„Pass auf, sonst sind unsere Knochen kaputt“

„Pass auf, sonst sind unsere Knochen kaputt“

Hat eine 51-jährige Frau einen Ladendetektiv vorsätzlich angefahren und dabei verletzt, um mit einer gestohlenen Terrakottafigur für 1,99 Euro zu flüchten? Das Schöffengericht beim Amtsgericht Bernkastel-Kues verhandelt derzeit diesen ungewöhnlichen Fall. Aussage steht gegen Aussage. Klärung soll nun eine weitere Zeugin bringen. Der Prozess wird Anfang Juli fortgesetzt.

Eine filmreife Szene hat sich im Oktober vergangenen Jahres auf dem Parkplatz eines Verbrauchermarktes in Kues abgespielt. Ein 59 Jahre alter Mann stiehlt aus dem Markt eine Terrakottafigur im Wert von 1,99 Euro, der Ladendetektiv erwischt ihn, will ihn festhalten, der Mann haut ab, steigt in ein Fahrzeug und ruft seiner Lebensgefährtin, die am Steuer sitzt zu: "Fahr los, fahr los!"

Der Ladendetektiv sprüht mit Reizgas gegen die Fensterscheibe, trifft die Fahrerin aber nicht und stellt sich nach eigener Aussage vor das Auto. Die Frau lässt nach heftigem Drängen ihres Lebensgefährten die Kupplung kommen, das Auto ruckt nach vorne und, so der 49-jährige Sicherheitsmann, verletzt ihn am Knie. Ärzte stellen am Knie einen Haarriss und Prellungen fest.

Der Ladendetektiv sagt, er könne seitdem seinen Beruf nicht mehr ausüben, weil er nicht mehr schnell genug laufen könne. Er werde nun von seiner Firma anderweitig eingesetzt und verdiene weniger.
Viereinhalb Stunden lang befragt das Schöffengericht mehrere Zeugen. Der Detektiv sagt: "Die Frau hat mich umgefahren" - ein Mitarbeiter des Marktes und Zeuge des Vorfalls bestätigt das. Auf dem Parkplatz habe er noch gerufen: "Pass auf, wenn der die Kupplung abrutscht, sind unsere Knochen kaputt."

Zwei Versionen einer Geschichte

Ganz anders die Versionen der Angeklagten, des Diebes und zwei weiterer Zeugen, die im Auto saßen. "Die hat ihn gar nicht berührt", sagen sowohl der Lebensgefährte, der gemeinsame 15 Jahre alte Sohn sowie die Schwägerin der Angeklagten.
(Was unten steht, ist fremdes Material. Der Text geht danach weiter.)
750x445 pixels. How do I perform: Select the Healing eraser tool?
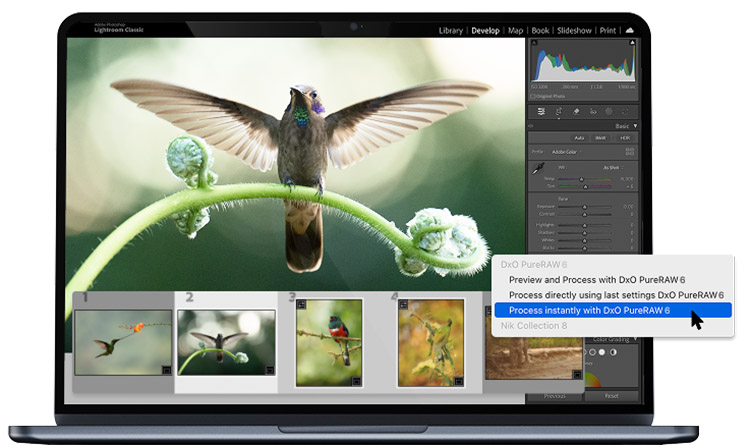(x=576, y=111)

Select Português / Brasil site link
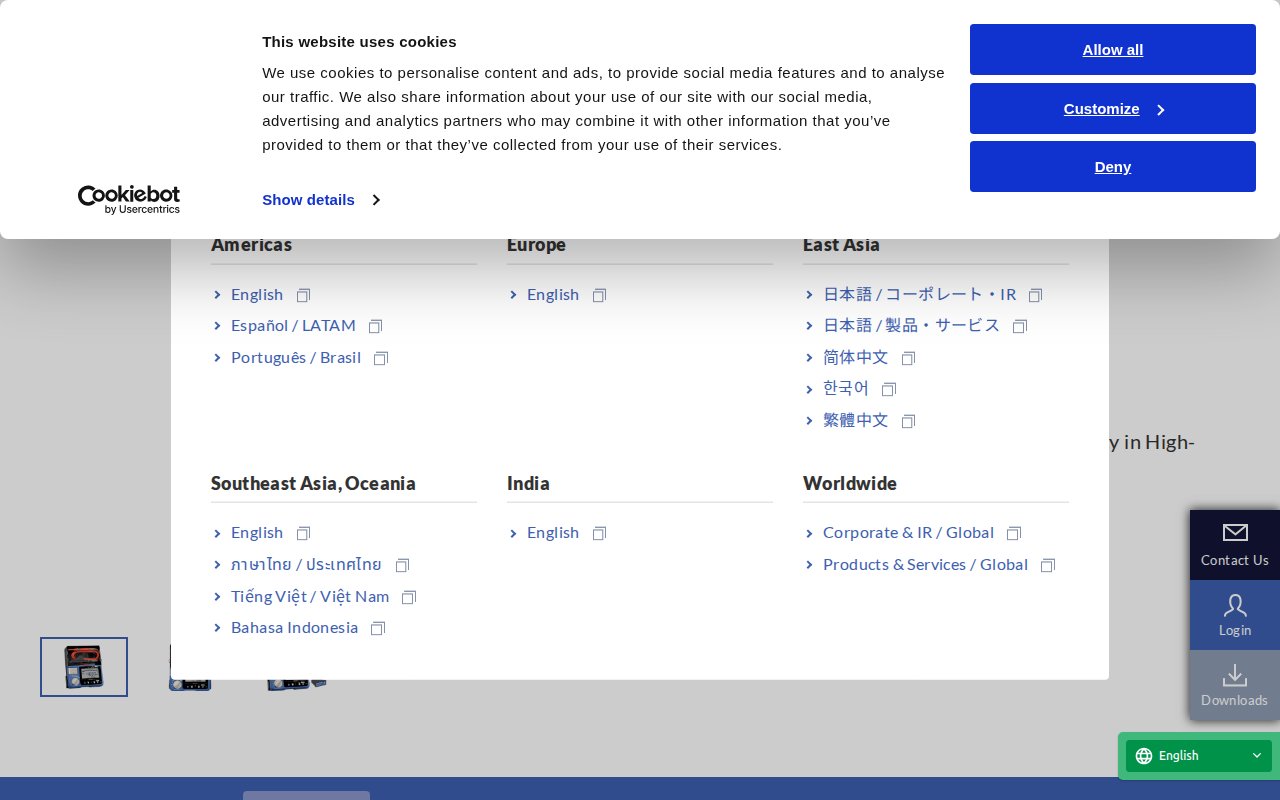point(295,357)
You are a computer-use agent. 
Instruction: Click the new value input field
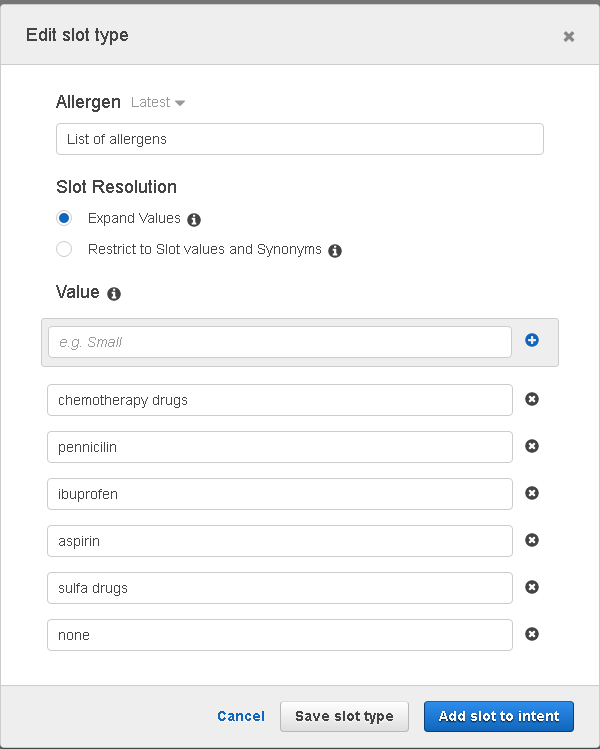tap(279, 342)
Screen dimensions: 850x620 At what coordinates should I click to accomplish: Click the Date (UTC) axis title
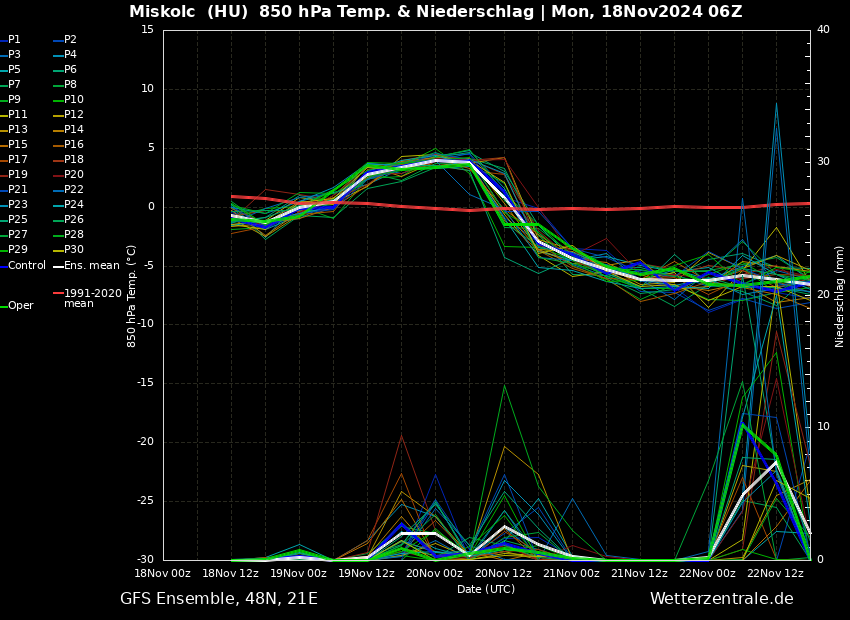point(486,590)
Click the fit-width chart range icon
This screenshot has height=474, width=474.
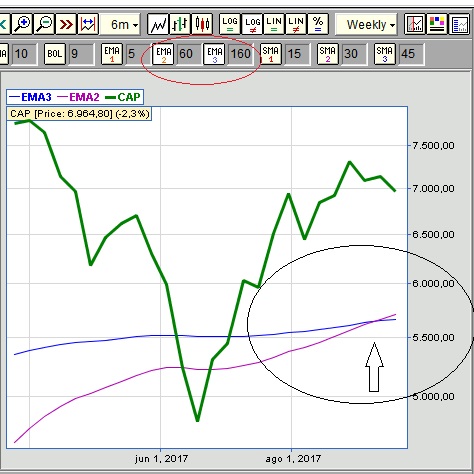88,24
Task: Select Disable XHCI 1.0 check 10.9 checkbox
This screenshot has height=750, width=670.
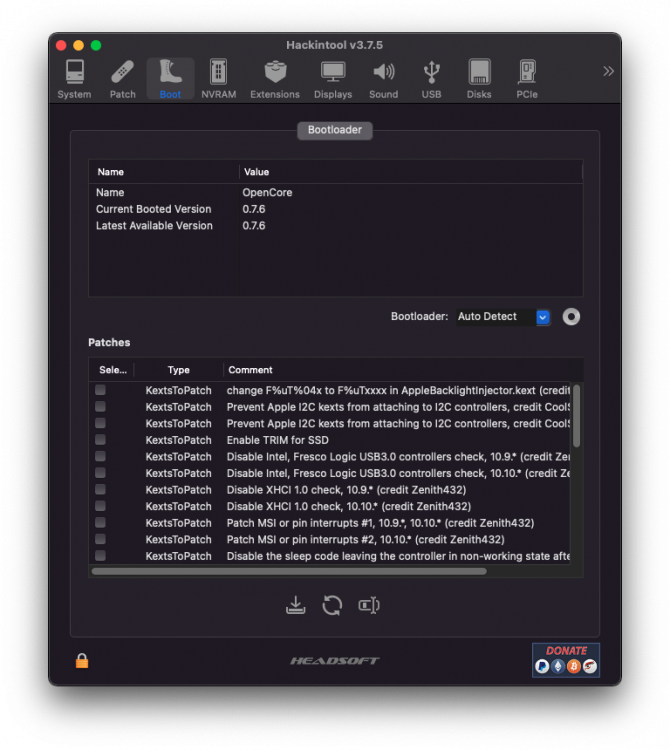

Die 51-Jährige ist sich sicher: "Ich habe ihn nicht angefahren. Der hat doch auf der Seite gestanden. Ich bin ganz langsam nach vorne gefahren." In dem Fahrzeug saß noch die Tochter der Schwägerin.
Die Verteidigung beantragt am Ende der Beweisaufnahme, auch sie zu befragen, um, so Rechtsanwalt Albert Moßmann, den "angeblichen Unfall" aufzuklären.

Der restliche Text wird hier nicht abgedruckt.